On the Sunshine Coast, solar power systems remained the best way to reduce household electricity bills despite the loss of the $600 Federal Government subsidy, according to a leading Sunshine Coast solar distributor.
Last Tuesday night the Government made a shock decision to axe solar rebates on solar and heat pump systems. This is expected to immediately affect sales, with many suppliers expecting a revenue hit of about $7000 a week.
The move has angered environmentalists, who say the Government’s should be focused more so on the $12.2 billion it provides to the fossil fuel industry every year.
Australian Conservation Foundation analysis has found that people with no access to reliable public transport were taxed 38 cents a litre for fuel, whereas miners making $10 billion in half-year profits were paying no tax on diesel used for off-road operations.
However, Sunshine Coast Solahart distributor Vince Holland, said people converting to solar would make substantial savings on their electricity bills and still receive a $600 State Government subsidy and a Renewable Energy Certificate valued at $900, depending on the system.

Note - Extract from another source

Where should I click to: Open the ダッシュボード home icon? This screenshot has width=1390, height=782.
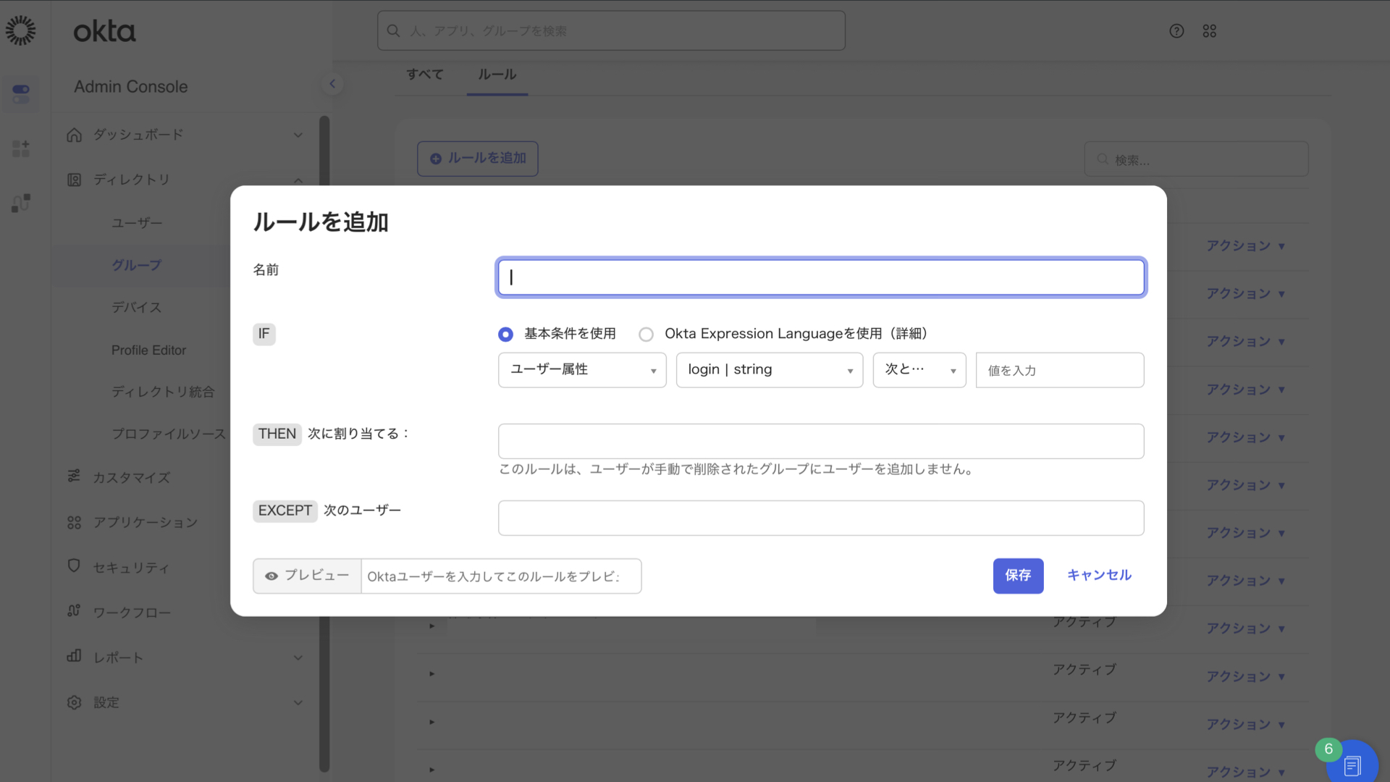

“It is what it is,” Mr Holland said. “But we still sell a quality product with a great outcome.”
Sean Hanna, of Stiebel Eltron in the Sunshine Coast said it would be a month before the full impact was known.
Sunshine Coast Environment Council executive officer Wiebe ter Bals described the decision as bitterly disappointing, saying that the Government was pulling money from a $320 million scheme that lowered the rising cost of living in a move it described as “fiscally responsible” while continuing to underwrite the wealthiest companies in Australia.
“Hot water accounts for around 30% of the energy used in an average home,” Mr ter Bals said.
“A four-person household with an electric hot water system will use approximately 800 kWh a quarter, costing them between $300 and $725 a year depending on the tariff they are on, and generating almost three tonnes of Carbon Emissions.”
The hot water rebate scheme encouraged home owners to switch from electric systems to either heat pumps, which are 70% more efficient, or solar, which are 90% more efficient. It is backed by a $600 State Government solar rebate.
Mr ter Bals said the systems can save households around $650 and avoid 2.7 tonnes of carbon dioxide per household per year.
The Australian Conservation Foundation analysis has found that the government spent $12 billion annually on subsidies that further the problem of greenhouse pollution, but only $1 billion on programs to tackle it.